Core symbols (paper Definitions 1–10)

Symbol Name In code Meaning
V Vocabulary (conceptual) Finite set of tokens.
L = V* Token sequences (conceptual) Finite sequences over V — natural-language statements live here.
B Bearer set Benchmark.bearers (keys); Bearer at runtime Non-empty set of bearers — the items that play implicational roles.
δ : B → L Expression function BearerModel.expression (+ paraphrases) Maps each bearer to its natural-language expression. Analyst-supplied.
ctx_Γ : ℘(B) → L Premise-set context builder ContextBuilders.premise Packages a premise set as natural-language context. Default: conjunction by "and".
ctx_Δ : ℘(B) → L Conclusion-set context builder ContextBuilders.conclusion Packages a (single-bearer) conclusion set as natural-language context.
⟨B, I⟩ Implication frame (Hlobil–Brandom) A bearer set plus an implication relation I ⊆ ℘(B) × ℘(B).
⟨B, I_M⟩ Derived implication frame DerivedFrame The frame derived from M's endorsement verdicts (paper's Definition 3). Containment-closed by construction (clause i).
E_M Endorsement function endorse() E_M(⟨Γ, {ψ}⟩) ∈ {good, bad, abstain}. Computed by majority vote over n_samples provider calls.
RSR Range of subjunctive robustness (analytical) For a target inference ⟨X, {ψ}⟩, the side-premise extensions Y that preserve endorsement of ψ from X.
β Benchmark Benchmark {(I_1, V_1), …, (I_n, V_n)}. Items + analyst verdicts. Paper's Definition 4.
η Evaluation Evaluation {(I_i, V_i, E_M(I_i))}. Paper's Definition 5.
V_i = (v_{i,1}, …, v_{i,m}) Analyst verdict tuple BenchmarkItem.analyst_verdicts Verdicts of each of the m analysts on item i.
m Number of analysts Benchmark.m len(benchmark.analysts).
n Number of items Benchmark.n len(benchmark.items).
c_i Analyst consensus consensus_verdict() Strict majority of (v_{i,1}, …, v_{i,m}); abstain on tie. Paper's Definition 8.

Agreement measures (paper Definitions 6–10)

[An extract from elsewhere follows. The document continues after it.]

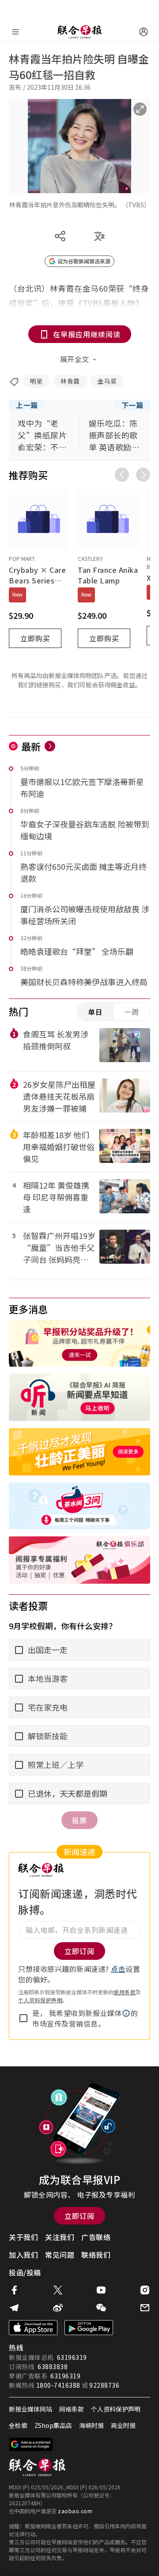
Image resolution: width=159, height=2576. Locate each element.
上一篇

Symbol Name In code Meaning
cov(η) Coverage coverage() Fraction of items where M produced a substantive verdict.
cov_j(η) Per-analyst coverage coverage() per column Analog for each human analyst.
S(η, r) Substantive index (internal filter) Items where both M and reference r are substantive. Paper's Definition 7.
S_F Fleiss substantive index (internal filter) Items where every annotator is substantive. Paper's Definition 10.
κ_C(η, r) Cohen's kappa cohens_kappa() M's agreement with reference r (consensus or a single analyst). Chance-corrected against {good, bad} marginals. Paper's Definition 9.
κ_F(η) Fleiss' kappa fleiss_kappa() Agreement across all m + 1 annotators (analysts + M). Paper's Definition 10.
κ_F^*(β) Inter-analyst Fleiss baseline inter_analyst_fleiss() Fleiss' kappa over analyst verdicts alone. The baseline against which κ_C and κ_F are interpreted (paper's Remark 4). Undefined when m < 2 or analysts unanimous.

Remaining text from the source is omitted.